Perry, who worked closely with producer David Croft, was also responsible for Hi-de-Hi! and You Rang M'Lord?
His writing drew on his life experiences as a young member of the Home Guard during the Second World War and as a Butlin's holiday camp Redcoat.
Perry joined the Watford Home Guard at the age of 16, two years later he was called up into the full-time forces and reached the rank of sergeant.
The character of Private Pike, portrayed by Ian Lavender in Dad's Army and often referred to as "stupid boy", was partly based upon the teenage Perry.

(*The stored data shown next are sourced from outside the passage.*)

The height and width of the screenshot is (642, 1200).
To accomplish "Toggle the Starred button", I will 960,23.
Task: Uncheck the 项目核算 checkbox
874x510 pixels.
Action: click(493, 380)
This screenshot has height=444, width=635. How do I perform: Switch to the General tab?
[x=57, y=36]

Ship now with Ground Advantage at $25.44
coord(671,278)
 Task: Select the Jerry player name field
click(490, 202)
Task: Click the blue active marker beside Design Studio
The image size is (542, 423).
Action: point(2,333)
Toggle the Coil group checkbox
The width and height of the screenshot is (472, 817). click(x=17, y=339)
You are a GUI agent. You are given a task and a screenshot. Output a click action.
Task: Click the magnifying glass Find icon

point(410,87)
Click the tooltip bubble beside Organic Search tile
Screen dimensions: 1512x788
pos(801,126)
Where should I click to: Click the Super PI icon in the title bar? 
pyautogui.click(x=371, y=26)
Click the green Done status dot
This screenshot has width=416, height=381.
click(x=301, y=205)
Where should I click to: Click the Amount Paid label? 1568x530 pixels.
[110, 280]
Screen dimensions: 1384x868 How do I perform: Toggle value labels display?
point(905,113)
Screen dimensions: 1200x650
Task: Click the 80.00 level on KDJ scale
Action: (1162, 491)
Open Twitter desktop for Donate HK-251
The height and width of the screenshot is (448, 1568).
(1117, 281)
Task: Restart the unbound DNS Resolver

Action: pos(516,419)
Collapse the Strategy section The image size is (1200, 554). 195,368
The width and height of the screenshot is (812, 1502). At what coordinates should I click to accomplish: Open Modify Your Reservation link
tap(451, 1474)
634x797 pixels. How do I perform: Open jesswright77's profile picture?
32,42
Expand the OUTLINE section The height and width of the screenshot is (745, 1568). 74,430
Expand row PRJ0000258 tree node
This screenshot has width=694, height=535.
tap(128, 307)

'Allo 'Allo star Vicki Michelle said Perry had left "such a legacy" in his wake.
My heart goes out to Mary Husband at this sad time. She and #JimmyPerry were such a lovely couple. Sending lots of love to a special lady xx— Vicki Michelle (@vickimichelle) October 23, 2016
It Ain't Half Hot Mum was inspired by Perry's experience in the Royal Artillery Concert Party, while You Rang M'Lord? was Perry's last collaboration with Croft. Perry's grandfather had worked as a butler and the show included many of his anecdotes about life "below stairs".
Perry also wrote some of his own theme tunes. He won an Ivor Novello Award in 1971 for the Dad's Army theme Who Do You Think You Are Kidding Mr Hitler and wrote Holiday Rock for Hi-de-Hi!
RIP Jimmy Perry. Amazing contribution to British telly. Watched Dad's Army only yesterday. Still as funny as when I watched it as a kid.— Jack Dee (@TheRealJackDee) October 23, 2016
Shane Allen, BBC controller of comedy commissioning, said Perry's work spanned decades and his shows will be remembered for a long time to come.
He said: "Jimmy Perry is a Goliath of British comedy writing. He was behind some of the longest running and most loved sitcoms on British television spanning the 60s, 70s and 80s.
"His work will be enjoyed and appreciated for many years to come. Our thoughts are with his friends and loved ones at this sad time."
Perry was awarded an OBE in 1978 and he leaves a wife, Gilda.